Wednesday, September 19, 2012

Response to "Seeing the Text"


            In his article “Seeing the Text”, Stephen Bernhardt hopes to show readers and writers that making a text visually appealing can change a message and alter appreciation for a text. He argues that fonts, color, graphics, and other visual aspects can really have an effect on how an individual reads and understands a text.
            This article is very similar to the article “Vocabulary of Comics” in the McCloud uses a comic to visually show readers what he is talking about. The articles differ in that their messages aren’t the same. In “Vocabulary of Comics” McCloud is showing us HOW things represent objects, whereas Bernhardt is showing us what representing objects can do for us.
            I found this article very interesting. Before I read this article I never thought to change my font from Cambria to anything different when writing something not for personal use. Now I see that changing font, font size, color, etc., can actually be useful in sending a message, and how the message is received.

Before You Read

            It is hard to look at a written article and not read it. I am writing this before I have read the Framing the Reading section and I can see two pictures, some indents, titles, and a heading (the number 1).

Questions for Discussion and Journaling

3.)
            I do feel like I am writing the same paper repeatedly. Writing always seems so formulaic to me and each research paper always seems like the same process. If I add visual clues this will stop because my writing will no longer feel like a list of facts, but more like a collaboration of facts to create a well-written paper. Bernhardt would recommend I do this by leading the reader instead of showing the reader.
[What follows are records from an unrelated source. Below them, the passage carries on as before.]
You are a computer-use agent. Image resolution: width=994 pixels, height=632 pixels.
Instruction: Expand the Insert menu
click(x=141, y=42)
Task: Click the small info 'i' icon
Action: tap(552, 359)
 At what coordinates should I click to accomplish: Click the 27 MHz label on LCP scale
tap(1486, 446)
Applying and Exploring Ideas

2.)
            Changing the font can have a profound effect on a paper. If I change the font to a bold, heavy font, the paper seems to come off as aggressive. If the font is changed to Comic Sans though, the paper comes off as annoying (I hate comic sans). When typing in Cambria, what is being used now, the paper doesn’t necessarily seem boring, but it does seem formal and informational.

After You Read

            Scott McCloud would have represented Bernhardt’s argument perfectly, as visual elements are obviously and extremely important in comics/cartoons. McCloud would have drawn out pictures and used different fonts and font sized to show the reader information visually.

Meta Moment

            To me the most appropriate time to visually think about a text is when the text is about something physical, which is just what seems natural to me. The writing assignment for this course that calls for the most visual thinking about presentation of text would be project #2.